Juiz criminal tem opção de decretar afastamento
Para o advogado criminalista Marcos Ticianelli, um aspecto positivo da lei é que o juiz criminal poderá decretar o afastamento de cargos públicos de suspeitos da prática de crimes. A previsão está no inciso sexto do artigo 319 do CPP: ''Suspensão do exercício de função pública ou de atividade de natureza econômica ou financeira quando houver justo receio de sua utilização para a prática de infrações penais.''
''Antes, somente mediante ação civil pública o juiz cível poderia decretar o afastamento da função pública. Agora é mais uma possibilidade para o magistrado, que não fica preso a dois extremos: a liberdade ou a prisão'', defendeu o advogado. ''Digamos que esta lei criará uma roupa sob medida, ou seja, o juiz poderá aplicar a medida que considerar mais adequada ao caso concreto'', defendeu outro advogado criminalista, Elias Mattar Assad.
No entanto, algumas medidas cautelares são de difícil cumprimento ou fiscalização. O monitoramento eletrônico, por exemplo, não poderá ser cumprido imediatamente porque o Estado sequer tem os equipamentos. ''Mas, a longo prazo, é uma medida bastante interessante'', disse Ticianelli. Uma possibilidade polêmica é a prisão domiciliar, já que não há meios para fiscalizar.

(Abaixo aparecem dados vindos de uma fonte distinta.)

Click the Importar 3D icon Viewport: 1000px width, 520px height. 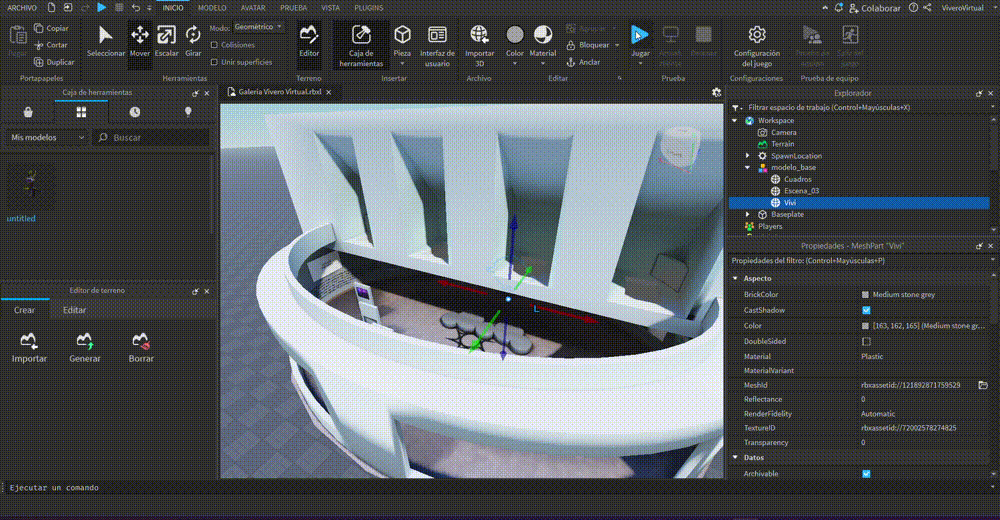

Mas, para Mattar Assad, esse instituto se baseia na autorresponsabilidade. ''A Justiça deposita confiança no cidadão. Se a pessoa não ficar em casa sabe que pode ser decretada sua prisão preventiva.'' Para o advogado, as mudanças não incentivam a criminalidade ou a impunidade porque esta lei não vai beneficiar o criminoso habitual. ''É para aquela pessoa que alguma vez cometeu um único crime. O réu tem que demonstrar uma agenda positiva diante do juiz.''
Porém, para o delegado Alan Flore, a falta de possibilidade de fiscalização das medidas alternativas à prisão cautelar representa um risco para a sociedade. ''Teremos que esperar o réu ou investigado praticar outro crime, vitimar outra pessoa, vitimar novamente a sociedade para que ele fique detido cautelarmente em prisão preventiva'', argumentou. ''Corremos o risco de o suspeito sair mais rápido da prisão do que a própria vítima.''
Outras medidas cautelares são o comparecimento periódico em juízo, proibição de acesso ou frequência a determinados lugares, proibição de manter contato com pessoa determinada, proibição de ausentar-se da Comarca, internação provisória de inimputáveis ou semi-imputáveis que tenham cometido crimes graves e fiança. (L.C.)